→ **Aim of the exercise**: Reproduce each entry below exactly as it appears.

(Supplied records Opens)

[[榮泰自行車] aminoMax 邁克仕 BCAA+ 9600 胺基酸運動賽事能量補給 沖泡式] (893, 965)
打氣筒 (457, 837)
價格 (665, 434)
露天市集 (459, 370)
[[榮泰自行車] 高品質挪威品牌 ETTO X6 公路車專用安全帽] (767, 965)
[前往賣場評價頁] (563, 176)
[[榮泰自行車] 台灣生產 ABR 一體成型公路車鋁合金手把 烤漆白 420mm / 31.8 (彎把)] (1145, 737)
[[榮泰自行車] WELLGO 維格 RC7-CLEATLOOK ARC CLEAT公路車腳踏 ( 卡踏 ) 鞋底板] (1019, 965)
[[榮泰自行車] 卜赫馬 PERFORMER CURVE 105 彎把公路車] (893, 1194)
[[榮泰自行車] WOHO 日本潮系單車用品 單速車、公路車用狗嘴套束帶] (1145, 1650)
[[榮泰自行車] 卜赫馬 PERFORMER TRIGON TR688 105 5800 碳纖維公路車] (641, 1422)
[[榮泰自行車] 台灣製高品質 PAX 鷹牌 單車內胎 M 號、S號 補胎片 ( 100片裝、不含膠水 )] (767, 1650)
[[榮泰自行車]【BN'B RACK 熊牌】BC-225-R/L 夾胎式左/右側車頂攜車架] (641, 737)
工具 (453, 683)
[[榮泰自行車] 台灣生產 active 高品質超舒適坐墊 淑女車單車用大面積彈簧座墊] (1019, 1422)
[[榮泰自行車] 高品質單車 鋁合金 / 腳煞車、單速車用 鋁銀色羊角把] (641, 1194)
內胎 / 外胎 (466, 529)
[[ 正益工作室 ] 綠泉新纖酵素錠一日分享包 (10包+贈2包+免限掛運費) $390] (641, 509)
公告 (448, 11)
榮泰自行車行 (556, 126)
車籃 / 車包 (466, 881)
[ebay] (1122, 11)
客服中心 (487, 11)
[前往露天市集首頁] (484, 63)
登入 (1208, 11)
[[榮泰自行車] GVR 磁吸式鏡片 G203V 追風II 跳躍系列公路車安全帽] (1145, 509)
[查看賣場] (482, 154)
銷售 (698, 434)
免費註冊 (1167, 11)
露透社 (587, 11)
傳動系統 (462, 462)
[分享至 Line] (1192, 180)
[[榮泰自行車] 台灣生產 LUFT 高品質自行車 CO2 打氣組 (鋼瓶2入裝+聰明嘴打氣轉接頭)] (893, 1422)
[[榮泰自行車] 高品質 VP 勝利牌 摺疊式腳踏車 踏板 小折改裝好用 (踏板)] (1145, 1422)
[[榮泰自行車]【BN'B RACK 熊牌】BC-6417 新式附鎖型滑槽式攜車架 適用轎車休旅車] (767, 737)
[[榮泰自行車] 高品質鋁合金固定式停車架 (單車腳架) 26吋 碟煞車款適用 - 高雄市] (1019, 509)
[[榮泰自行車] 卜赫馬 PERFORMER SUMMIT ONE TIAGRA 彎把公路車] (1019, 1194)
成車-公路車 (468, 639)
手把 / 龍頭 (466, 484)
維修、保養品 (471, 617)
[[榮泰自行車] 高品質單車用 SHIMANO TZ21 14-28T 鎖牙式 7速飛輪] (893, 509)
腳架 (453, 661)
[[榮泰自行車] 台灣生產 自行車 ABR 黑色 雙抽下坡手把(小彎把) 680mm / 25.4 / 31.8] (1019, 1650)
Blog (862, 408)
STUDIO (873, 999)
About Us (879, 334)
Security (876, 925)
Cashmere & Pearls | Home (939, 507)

(Supplied records Closes)

→ **Answer for this exercise**:
[[榮泰自行車] aminoMax 邁克仕 BCAA+ 9600 胺基酸運動賽事能量補給 沖泡式] (893, 965)
打氣筒 (457, 837)
價格 (665, 434)
露天市集 (459, 370)
[[榮泰自行車] 高品質挪威品牌 ETTO X6 公路車專用安全帽] (767, 965)
[前往賣場評價頁] (563, 176)
[[榮泰自行車] 台灣生產 ABR 一體成型公路車鋁合金手把 烤漆白 420mm / 31.8 (彎把)] (1145, 737)
[[榮泰自行車] WELLGO 維格 RC7-CLEATLOOK ARC CLEAT公路車腳踏 ( 卡踏 ) 鞋底板] (1019, 965)
[[榮泰自行車] 卜赫馬 PERFORMER CURVE 105 彎把公路車] (893, 1194)
[[榮泰自行車] WOHO 日本潮系單車用品 單速車、公路車用狗嘴套束帶] (1145, 1650)
[[榮泰自行車] 卜赫馬 PERFORMER TRIGON TR688 105 5800 碳纖維公路車] (641, 1422)
[[榮泰自行車] 台灣製高品質 PAX 鷹牌 單車內胎 M 號、S號 補胎片 ( 100片裝、不含膠水 )] (767, 1650)
[[榮泰自行車]【BN'B RACK 熊牌】BC-225-R/L 夾胎式左/右側車頂攜車架] (641, 737)
工具 (453, 683)
[[榮泰自行車] 台灣生產 active 高品質超舒適坐墊 淑女車單車用大面積彈簧座墊] (1019, 1422)
[[榮泰自行車] 高品質單車 鋁合金 / 腳煞車、單速車用 鋁銀色羊角把] (641, 1194)
內胎 / 外胎 (466, 529)
[[ 正益工作室 ] 綠泉新纖酵素錠一日分享包 (10包+贈2包+免限掛運費) $390] (641, 509)
公告 (448, 11)
榮泰自行車行 (556, 126)
車籃 / 車包 (466, 881)
[ebay] (1122, 11)
客服中心 (487, 11)
[前往露天市集首頁] (484, 63)
登入 (1208, 11)
[[榮泰自行車] GVR 磁吸式鏡片 G203V 追風II 跳躍系列公路車安全帽] (1145, 509)
[查看賣場] (482, 154)
銷售 (698, 434)
免費註冊 (1167, 11)
露透社 (587, 11)
傳動系統 (462, 462)
[分享至 Line] (1192, 180)
[[榮泰自行車] 台灣生產 LUFT 高品質自行車 CO2 打氣組 (鋼瓶2入裝+聰明嘴打氣轉接頭)] (893, 1422)
[[榮泰自行車] 高品質 VP 勝利牌 摺疊式腳踏車 踏板 小折改裝好用 (踏板)] (1145, 1422)
[[榮泰自行車]【BN'B RACK 熊牌】BC-6417 新式附鎖型滑槽式攜車架 適用轎車休旅車] (767, 737)
[[榮泰自行車] 高品質鋁合金固定式停車架 (單車腳架) 26吋 碟煞車款適用 - 高雄市] (1019, 509)
[[榮泰自行車] 卜赫馬 PERFORMER SUMMIT ONE TIAGRA 彎把公路車] (1019, 1194)
成車-公路車 (468, 639)
手把 / 龍頭 (466, 484)
維修、保養品 (471, 617)
[[榮泰自行車] 高品質單車用 SHIMANO TZ21 14-28T 鎖牙式 7速飛輪] (893, 509)
腳架 (453, 661)
[[榮泰自行車] 台灣生產 自行車 ABR 黑色 雙抽下坡手把(小彎把) 680mm / 25.4 / 31.8] (1019, 1650)
Blog (862, 408)
STUDIO (873, 999)
About Us (879, 334)
Security (876, 925)
Cashmere & Pearls | Home (939, 507)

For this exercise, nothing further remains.